Avoid smoking when walking in damaged areas, as gas lines could be leaking.
Wear thick-soled shoes or boots. Broken glass or nails could be underfoot.
On the road
When driving, remember that power outages might be widespread. Stop at all intersections where a traffic light is not working, and proceed with caution.
Never drive through floodwaters. There may be no road left, or the water may carry away your vehicle.
Downed power lines may still be charged or may unexpectedly go "live" as power is restored.
If a line falls on your vehicle while you are in it, stay inside the vehicle until help arrives. The only circumstance in which you should consider leaving a vehicle in contact with a downed power line is if the vehicle catches fire.
If you must escape the vehicle, open the door but do not step out. You may receive a shock. Instead, jump free of the car so that your body clears the vehicle before touching the ground.
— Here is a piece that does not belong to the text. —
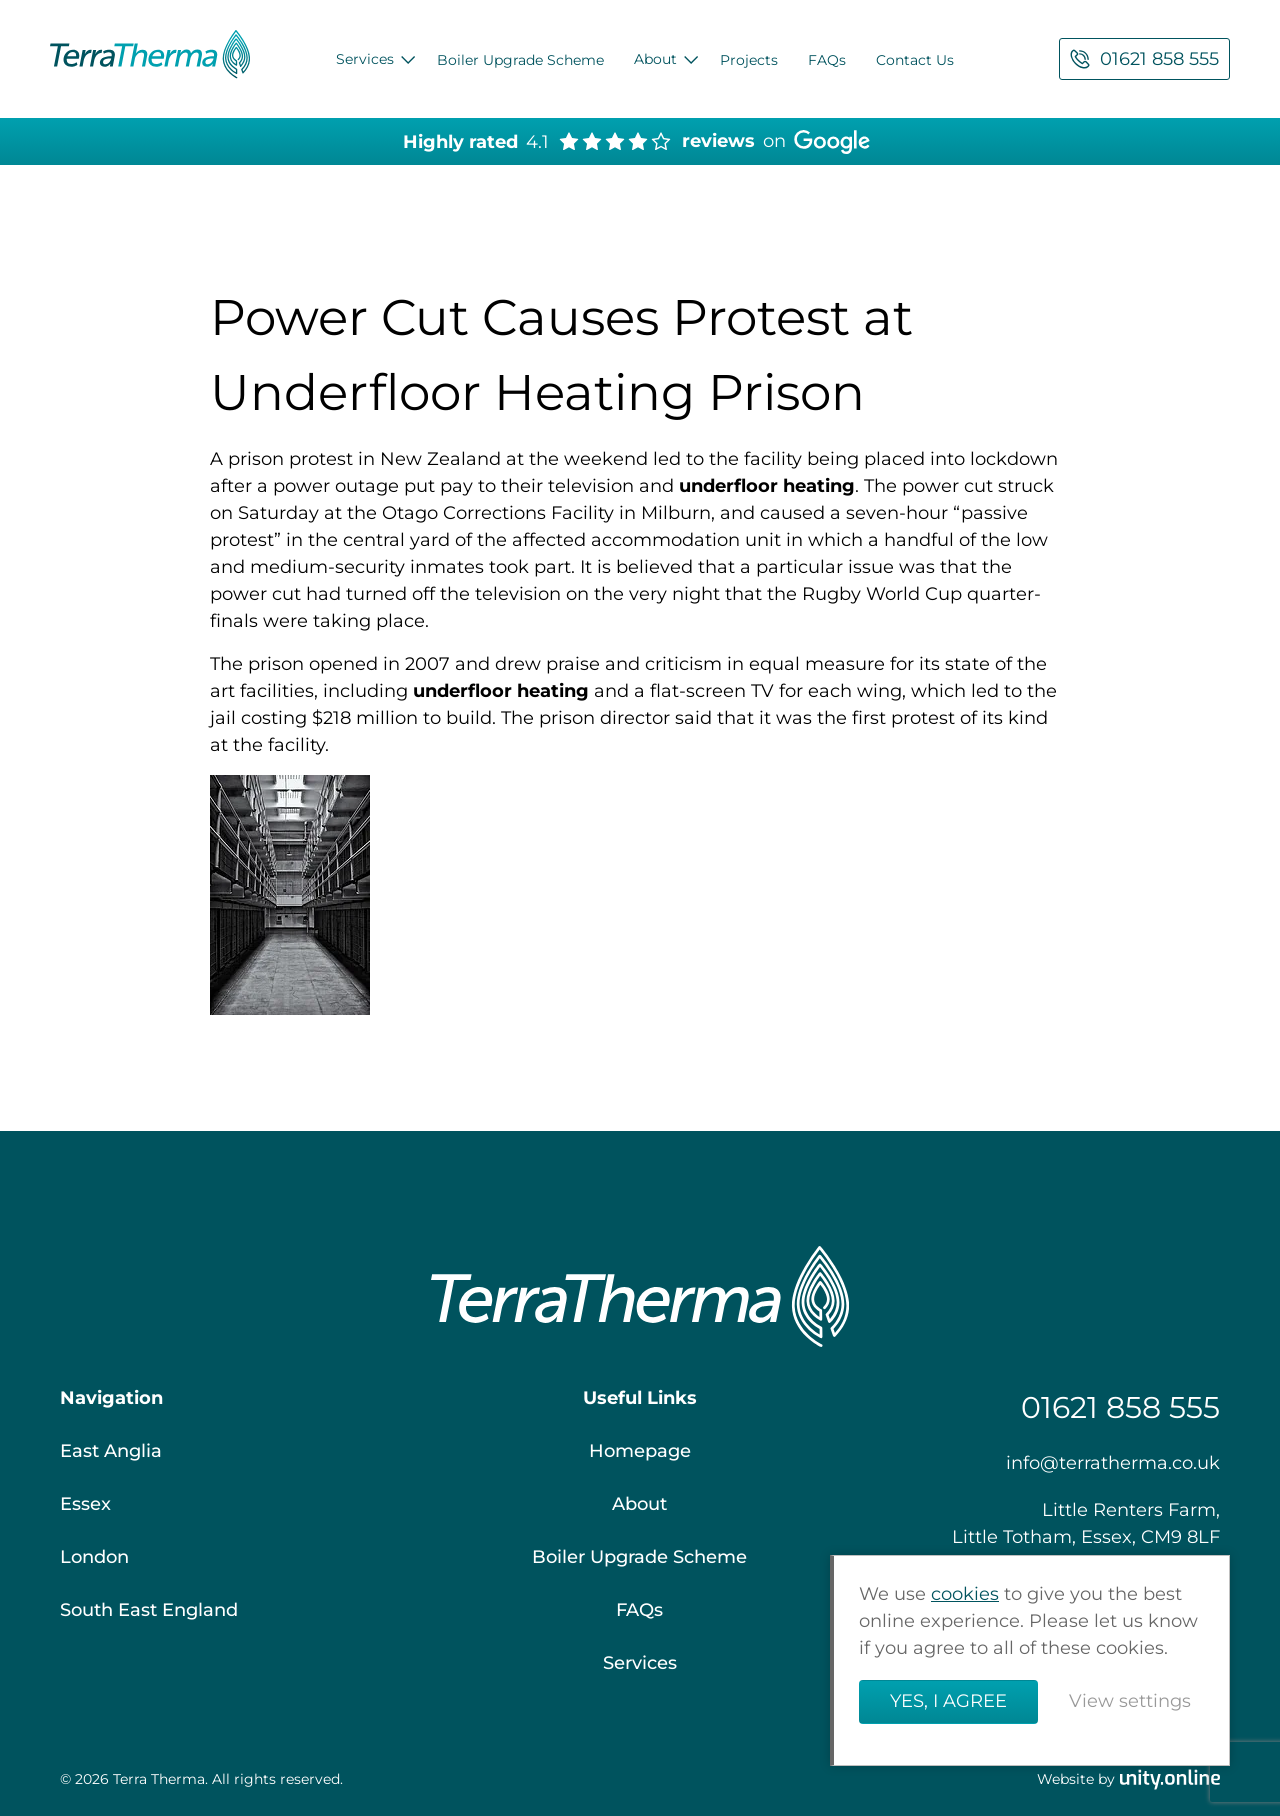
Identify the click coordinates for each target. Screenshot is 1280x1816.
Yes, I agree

Once you clear the vehicle, shuffle at least 50 feet away, with both feet on the ground.
Report individual problems with utilities only after neighborhood service has been restored.
When power comes back on, wait a bit before turning on more than a few lights.
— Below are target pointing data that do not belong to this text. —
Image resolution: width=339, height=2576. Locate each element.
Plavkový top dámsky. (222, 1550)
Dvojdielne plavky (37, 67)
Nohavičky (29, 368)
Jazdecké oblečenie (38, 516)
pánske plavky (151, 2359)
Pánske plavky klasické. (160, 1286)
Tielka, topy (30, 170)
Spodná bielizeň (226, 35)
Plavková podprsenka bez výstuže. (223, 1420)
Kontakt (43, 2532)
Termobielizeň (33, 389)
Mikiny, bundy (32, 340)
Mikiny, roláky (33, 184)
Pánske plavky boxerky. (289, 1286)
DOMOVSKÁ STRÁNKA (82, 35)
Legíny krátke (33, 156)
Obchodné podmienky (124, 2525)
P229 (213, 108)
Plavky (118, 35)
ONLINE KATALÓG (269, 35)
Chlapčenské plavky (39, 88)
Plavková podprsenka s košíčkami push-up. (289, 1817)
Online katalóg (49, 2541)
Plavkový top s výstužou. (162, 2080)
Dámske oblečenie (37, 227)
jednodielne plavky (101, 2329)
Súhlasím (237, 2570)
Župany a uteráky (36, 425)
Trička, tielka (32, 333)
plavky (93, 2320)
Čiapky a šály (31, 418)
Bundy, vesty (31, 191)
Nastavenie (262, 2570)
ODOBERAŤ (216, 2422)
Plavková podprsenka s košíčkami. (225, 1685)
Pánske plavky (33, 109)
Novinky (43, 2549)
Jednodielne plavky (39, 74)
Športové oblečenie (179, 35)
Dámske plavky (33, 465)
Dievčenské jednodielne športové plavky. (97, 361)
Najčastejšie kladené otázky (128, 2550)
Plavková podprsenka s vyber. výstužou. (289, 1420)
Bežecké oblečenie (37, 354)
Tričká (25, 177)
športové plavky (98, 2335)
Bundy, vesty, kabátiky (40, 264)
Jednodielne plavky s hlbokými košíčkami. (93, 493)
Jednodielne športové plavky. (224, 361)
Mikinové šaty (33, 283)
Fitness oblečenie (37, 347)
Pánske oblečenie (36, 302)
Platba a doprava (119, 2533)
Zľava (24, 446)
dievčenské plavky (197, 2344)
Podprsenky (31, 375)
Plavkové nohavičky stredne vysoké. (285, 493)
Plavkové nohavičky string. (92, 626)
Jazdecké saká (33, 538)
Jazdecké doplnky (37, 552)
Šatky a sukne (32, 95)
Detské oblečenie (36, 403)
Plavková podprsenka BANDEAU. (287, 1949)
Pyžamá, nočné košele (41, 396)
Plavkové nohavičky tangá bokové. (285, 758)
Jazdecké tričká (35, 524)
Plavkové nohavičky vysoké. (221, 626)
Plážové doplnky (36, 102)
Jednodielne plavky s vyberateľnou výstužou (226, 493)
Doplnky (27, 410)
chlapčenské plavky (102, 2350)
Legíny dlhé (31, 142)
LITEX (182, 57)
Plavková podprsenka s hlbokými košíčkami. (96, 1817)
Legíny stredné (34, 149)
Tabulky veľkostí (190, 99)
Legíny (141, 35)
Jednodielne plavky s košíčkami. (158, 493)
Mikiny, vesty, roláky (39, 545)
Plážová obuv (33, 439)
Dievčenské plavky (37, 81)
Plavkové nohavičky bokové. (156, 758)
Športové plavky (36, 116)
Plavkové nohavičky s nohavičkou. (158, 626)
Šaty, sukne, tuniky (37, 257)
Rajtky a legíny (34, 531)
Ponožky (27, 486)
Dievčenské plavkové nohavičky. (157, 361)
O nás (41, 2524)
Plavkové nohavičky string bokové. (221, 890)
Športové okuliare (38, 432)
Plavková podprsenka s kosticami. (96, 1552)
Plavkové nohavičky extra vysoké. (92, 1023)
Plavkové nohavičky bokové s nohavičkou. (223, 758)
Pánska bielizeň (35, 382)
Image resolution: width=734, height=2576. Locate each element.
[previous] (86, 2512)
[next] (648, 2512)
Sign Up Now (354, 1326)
Call the power company to make sure it knows your lights are out; don't assume it knows or that someone else has called.
Do not run a generator inside a home or garage. The fumes are dangerous.
Connect the equipment directly to the outlets on the generator.
Do not connect a generator to a home's electrical system.
If the power remains out, consider using food in the refrigerator before it spoils. Discard any food that may have come in contact with floodwaters. The key to saving food is to keep the refrigerator's or freezer's interior cold. Opening the door -- even once and briefly -- will fill it with warm air.
Throw away any food that has a temperature of more than 40 degrees Fahrenheit.
If you cook with a grill, keep it outdoors.